Dude, you don't know what you are talking about. These ugly kludges may make it easier to write insecure code, but often there is an inverse relationship between ease of writing and ease of reading, just look at Perl. PHP is a horribly designed language, it encourages insecure coding practices, and they don't even bother to keep the API stable from release to release. In short, PHP is a mess of a programming language.
You're arguing against my words, not against the spirit of what I was saying.
Are you kidding? You are seriously saying that I should ignore what you actually say and try to imagine what you are thinking instead?
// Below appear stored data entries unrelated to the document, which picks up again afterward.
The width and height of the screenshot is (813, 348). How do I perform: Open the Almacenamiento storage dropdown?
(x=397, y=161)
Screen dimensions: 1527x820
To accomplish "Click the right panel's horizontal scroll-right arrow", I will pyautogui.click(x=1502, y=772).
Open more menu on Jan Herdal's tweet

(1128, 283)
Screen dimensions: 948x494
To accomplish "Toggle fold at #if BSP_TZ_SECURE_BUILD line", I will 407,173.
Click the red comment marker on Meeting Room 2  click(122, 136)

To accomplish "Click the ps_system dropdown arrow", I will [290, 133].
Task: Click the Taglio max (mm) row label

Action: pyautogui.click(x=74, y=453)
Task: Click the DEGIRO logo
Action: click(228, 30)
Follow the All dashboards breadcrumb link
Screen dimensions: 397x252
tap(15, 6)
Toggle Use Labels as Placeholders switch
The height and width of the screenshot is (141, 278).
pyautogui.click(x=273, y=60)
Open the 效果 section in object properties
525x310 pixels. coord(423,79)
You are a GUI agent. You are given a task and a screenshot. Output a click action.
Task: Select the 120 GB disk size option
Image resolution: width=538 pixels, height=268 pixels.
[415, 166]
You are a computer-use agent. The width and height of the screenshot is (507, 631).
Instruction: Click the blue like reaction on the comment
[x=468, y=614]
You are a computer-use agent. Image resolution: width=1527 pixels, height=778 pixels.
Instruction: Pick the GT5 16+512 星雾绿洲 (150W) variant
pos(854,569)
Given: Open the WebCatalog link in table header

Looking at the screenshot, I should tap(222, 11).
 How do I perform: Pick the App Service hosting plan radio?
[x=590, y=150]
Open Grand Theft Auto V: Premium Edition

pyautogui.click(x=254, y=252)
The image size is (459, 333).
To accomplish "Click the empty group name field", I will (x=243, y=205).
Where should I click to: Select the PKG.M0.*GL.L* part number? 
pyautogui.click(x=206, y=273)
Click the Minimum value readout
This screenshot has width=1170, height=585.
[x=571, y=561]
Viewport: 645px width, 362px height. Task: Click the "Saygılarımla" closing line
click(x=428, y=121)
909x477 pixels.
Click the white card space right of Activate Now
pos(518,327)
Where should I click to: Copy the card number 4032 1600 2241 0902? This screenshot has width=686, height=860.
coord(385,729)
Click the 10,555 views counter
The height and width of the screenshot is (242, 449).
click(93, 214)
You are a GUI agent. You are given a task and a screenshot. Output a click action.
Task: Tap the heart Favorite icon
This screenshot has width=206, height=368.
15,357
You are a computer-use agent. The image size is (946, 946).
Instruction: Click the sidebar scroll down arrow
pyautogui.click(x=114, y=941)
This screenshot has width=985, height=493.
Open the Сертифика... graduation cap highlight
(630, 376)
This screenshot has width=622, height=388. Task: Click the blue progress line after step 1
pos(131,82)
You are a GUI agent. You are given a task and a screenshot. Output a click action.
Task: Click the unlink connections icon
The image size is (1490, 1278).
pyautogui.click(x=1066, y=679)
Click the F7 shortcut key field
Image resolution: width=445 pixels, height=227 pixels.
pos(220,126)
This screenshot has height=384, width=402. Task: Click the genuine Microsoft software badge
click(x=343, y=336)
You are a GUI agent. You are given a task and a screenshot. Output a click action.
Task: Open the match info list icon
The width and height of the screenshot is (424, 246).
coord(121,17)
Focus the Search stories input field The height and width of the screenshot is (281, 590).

That's a tired old forum tactic that I don't plan to indulge.
A tired old forum tactic called "rational debate".
Having said that, it (again) holds true that the more code you add, the more likely it is that something will go wrong. That's true in all concievable cases.
That is only true if you assume that all code is equal, but it isn't. 10 lines of secure code is better than 1 line of insecure code.
In the conversational sense, exploits are just a kind of bug.
Yes, and...? If A is a kind of B, that doesn't mean that A is the same as B.
That doesn't mean the exploits aren't there. I've never seen under your mattress, but that doesn't mean your sticky copy of equine weekly is a secret.
Now you are just rambling incoherently. Of course there could be unknown exploits in non-PHP apps on my server, the point is that there are two known exploits in the PHP apps, in addition to all the unknown exploits there might be.